Journal of the American Chemical Society, Vol.134, No.3, 1662-1672, 2012
Intramolecular Hydrogen Bonding Plays a Crucial Role in the Photophysics and Photochemistry of the GFP Chromophore
In commonly studied GFP chromophore analogues such as 4-(4-hydroxybenzylidene)-1,2-dimethyl-1H-imidazol-5(4H)-one (PHBDI), the dominant photoinduced processes are cis-trans isomerization and subsequent S-1 -> S-0 decay via a conical intersection characterized by a highly twisted double bond. The recently synthesized 2-hydroxy-substituted isomer (OHBDI) shows an entirely different photochemical behavior experimentally, since it mainly undergoes ultrafast intramolecular excited-state proton transfer, followed by S-1 -> S-0 decay and ground-state reverse hydrogen transfer.
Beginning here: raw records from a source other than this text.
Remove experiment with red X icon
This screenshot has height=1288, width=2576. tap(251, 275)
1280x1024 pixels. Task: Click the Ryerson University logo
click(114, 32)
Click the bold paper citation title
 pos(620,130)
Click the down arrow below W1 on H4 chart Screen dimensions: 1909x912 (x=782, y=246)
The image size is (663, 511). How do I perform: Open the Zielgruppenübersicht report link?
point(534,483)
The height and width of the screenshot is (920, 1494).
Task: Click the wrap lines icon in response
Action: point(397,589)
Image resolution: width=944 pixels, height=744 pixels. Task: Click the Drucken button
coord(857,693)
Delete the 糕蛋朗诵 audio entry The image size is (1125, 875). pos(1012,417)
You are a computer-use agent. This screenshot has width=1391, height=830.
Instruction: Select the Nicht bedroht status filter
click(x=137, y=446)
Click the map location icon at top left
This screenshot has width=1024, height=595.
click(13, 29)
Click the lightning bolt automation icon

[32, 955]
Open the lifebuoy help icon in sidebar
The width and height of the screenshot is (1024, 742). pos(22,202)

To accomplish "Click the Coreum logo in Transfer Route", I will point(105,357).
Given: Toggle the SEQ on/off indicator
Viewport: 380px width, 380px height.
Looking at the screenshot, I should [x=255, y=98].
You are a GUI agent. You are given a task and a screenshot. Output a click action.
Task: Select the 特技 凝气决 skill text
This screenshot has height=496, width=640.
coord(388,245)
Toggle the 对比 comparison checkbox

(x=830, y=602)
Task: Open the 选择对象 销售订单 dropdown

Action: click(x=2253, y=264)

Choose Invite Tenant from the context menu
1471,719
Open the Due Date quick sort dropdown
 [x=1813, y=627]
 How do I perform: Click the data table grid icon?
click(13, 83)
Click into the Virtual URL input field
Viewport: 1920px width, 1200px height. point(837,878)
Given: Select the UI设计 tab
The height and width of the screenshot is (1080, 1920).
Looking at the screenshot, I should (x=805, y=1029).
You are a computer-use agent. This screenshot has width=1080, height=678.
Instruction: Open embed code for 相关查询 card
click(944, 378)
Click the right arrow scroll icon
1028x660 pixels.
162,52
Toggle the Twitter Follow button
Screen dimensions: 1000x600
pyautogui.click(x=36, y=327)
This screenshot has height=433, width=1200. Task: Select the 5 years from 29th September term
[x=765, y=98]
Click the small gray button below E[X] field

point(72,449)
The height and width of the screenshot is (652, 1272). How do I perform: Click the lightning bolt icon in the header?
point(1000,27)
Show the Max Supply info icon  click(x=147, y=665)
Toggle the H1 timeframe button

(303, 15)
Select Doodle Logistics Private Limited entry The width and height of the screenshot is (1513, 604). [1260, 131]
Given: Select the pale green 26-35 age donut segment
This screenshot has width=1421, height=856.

We have chosen 4-(2-hydroxybenzylidene)-1H-imidazol-5(4H)-one (OHBI) to model the gas-phase photodynamics of such 2-hydroxy-substituted chromophores. We first use various electronic structure methods (DFT, TDDFT, CC2, DFT/MRCI, OM2/MRCI) to explore the S-0 and S-1 potential energy surfaces of OHBI and to locate the relevant minima, transition state, and minimum-energy conical intersection. These static calculations suggest the following decay mechanism: upon photoexcitation to the S-1 state, an ultrafast adiabatic charge-transfer induced excited-state intramolecular proton transfer (ESIPT) occurs that leads to the S-1 minimum-energy structure. Nearby, there is a S-1/S-0 minimum-energy conical intersection that allows for an efficient nonadiabatic S-1 -> S-0 internal conversion, which is followed by a fast ground-state reverse hydrogen transfer (GSHT). This mechanism is verified by semiempirical OM2/MRCI surface-hopping dynamics simulations, in which the successive ESIPT-GSTH processes are observed, but without cis-trans isomerization (which is a minor path experimentally with less than 5% yield). These gas-phase simulations of OHM give an estimated first-order decay time of 476 Is for the S-1 state, which is larger but of the same order as the experimental values measured for OHBDI in solution: 270 Is in CH3CN and 230 fs in CH2Cl2. The differences between the photoinduced processes of the 2- and 4-hydroxy-substituted chromophores are attributed to the presence or absence of intramolecular hydrogen bonding between the two rings.